Spatial change in the GCR

Gauteng confronts mounting concern that spatial trends may be compounding the effects of apartheid, the possibility that its population may double by 2055, and the very real prospect of future economic and environmental risks and shocks. There is an urgent need to understand whether its spatial form, fabric and function are resilient enough to cope with change. A start is to understand the rapid spatial changes that are already occurring, for example in terms of population growth and changing land use. This project links in with Professor Philip Harrison’s NRF chair research to map and model spatial change in Gauteng cities. A series of three edited volumes on the city-region around Johannesburg is proposed as a partnership between the NRF Chair in Development Planning and Modelling, the Wits School of Architecture and Planning and the GCRO, namely:

  1. Johannesburg (with some focus on the near-Johannesburg areas that make up what has been historically called the Witwatersrand)
  2. Pretoria and its hinterland
  3. The industrial and mining arc, stretching around Johannesburg from the East Rand, south to Vereeniging-Vanderbijlpark-Sasolburg, and west to the mining towns of Carletonville and Westonaria.

The preparation of the first book is currently in progress with the editors being Philip Harrison, Alison Todes, Graeme Gotz and Chris Wray.

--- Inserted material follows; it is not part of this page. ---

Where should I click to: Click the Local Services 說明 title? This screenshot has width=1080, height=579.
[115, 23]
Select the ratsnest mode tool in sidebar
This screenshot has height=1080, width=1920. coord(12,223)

The book will include contributions from over 30 scholars who are writing on aspects of spatial change in Johannesburg. The book follows the proposed structure outlined below.

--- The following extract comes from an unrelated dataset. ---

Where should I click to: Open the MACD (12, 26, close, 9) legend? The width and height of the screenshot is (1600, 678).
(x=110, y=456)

First, there is a section which outlines spatial trends at a macro level.  It explores: the reconfiguration of space from an economic perspective; the role of state regulation and policy in shaping spatial outcomes; processes of informality within the city; the reconfiguration of natural assets within the city as development continues at a rapid pace; and the changing mobility flows and networks within the city. All of this is placed within the frame of the wider city-region.

The second section grounds this perspective on macro processes in a careful analysis of what is actually happening within specific neighbourhoods within the city. It challenges the easy generalisations of Johannesburg as the wealthy heart of Gauteng, or as a city spatially divided between the wealthy north and the poor south, by showing how complex and diverse the processes of change are. 

The third and final section focuses on the people and the communities that inhabit space. It looks at how people and communities come to identify with particular spaces; how space is ascribed meaning; and, how identities are expressed in the transformation of space. 

GCRO has also comissioned a paper entitled "Spatial change within the Gauteng City-Region: Land-use/cover mapping; trends and possible impacts" authored by Brian Mubiwa, under the guidance of Professor Harold Annegarn, drawing on Mubiwa’s PhD thesis research on generating land cover change from 1990-2009 satellite imagery.

Project reports

Historical spatial change in the Gauteng City-Region
Brian Mubiwa, Harold Annegarn
March, 2013
Occasional papers
Historical spatial change in the Gauteng City-Region

This Occasional Paper is one of two that GCRO has commissioned specifically to deepen our understanding of the past of the GCR. Both focus on aspects of the region’s spatial past, and ought to be read together. This paper by Brian Mubiwa and Harold Annegarn explores the historical spatial evolution of the GCR. It examines key spatial changes that have shaped the region over a century and provides a remarkable picture, based on satellite imagery, of regional spatial growth in the last two decades. The companion paper by Alan Mabin asks the different but related question of how the idea of a city-region found expression in various statutory planning frameworks over the course of the last century, and how embryonic city-region concepts influenced spatial decisions and developments.